BC764E086A56 = "{"ip6s": [{"ip": "2a00:1a48:7806:115:be76:4eff:fe08:6a56", "netmask": 64, "enabled": "1", "gateway": "fe80::def"}], "label": "public", "broadcast": "162.13.\..."

The format here is kind of nasty, so there is a tool that we can use called jq

Filtering Network Data for MAC interfaces


apt-get update
apt-get install jq

xenstore-read vm-data/networking/BC764E086A56 | jq .

{
  "ip6s": [
    {
      "ip": "2a00:1a48:7806:115:be76:4eff:fe08:6a56",
      "netmask": 64,
      "enabled": "1",
      "gateway": "fe80::def"
    }
  ],
  "label": "public",
  "broadcast": "162.13.86.255",
  "ips": [
    {
      "ip": "162.13.86.79",
      "netmask": "255.255.255.0",
      "enabled": "1",
      "gateway": "162.13.86.1"
    }
  ],
  "mac": "BC:76:4E:08:6A:56",
  "gateway_v6": "fe80::def",
  "dns": [
    "83.138.151.81",
    "83.138.151.80"
  ],
  "gateway": "162.13.86.1"
}

Lots of cool stuff there. Including the Rackspace Service Net and Rackspace Public Net configurations. It’s possible to use jq to filter the JSON output of the xenstore-read command by filtering less.
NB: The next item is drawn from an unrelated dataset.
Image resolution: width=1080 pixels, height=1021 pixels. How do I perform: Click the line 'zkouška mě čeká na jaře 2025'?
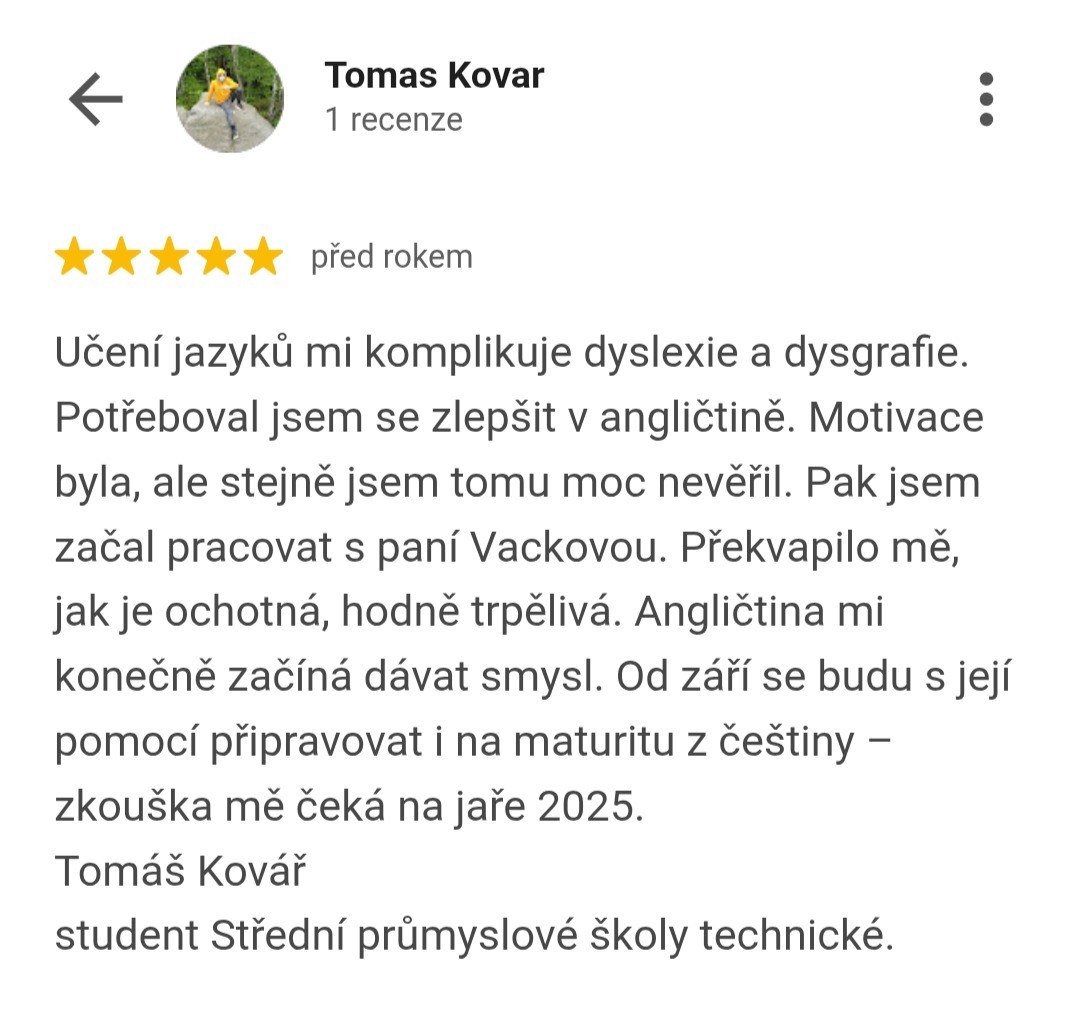pos(349,807)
Filtering ips network data with JQ

 

 xenstore-read vm-data/networking/BC764E086A56 | jq .ips
[
  {
    "ip": "162.13.86.79",
    "netmask": "255.255.255.0",
    "enabled": "1",
    "gateway": "162.13.86.1"
  }
]

 

There are a lot more things that can be done, however this is all I have time for , today.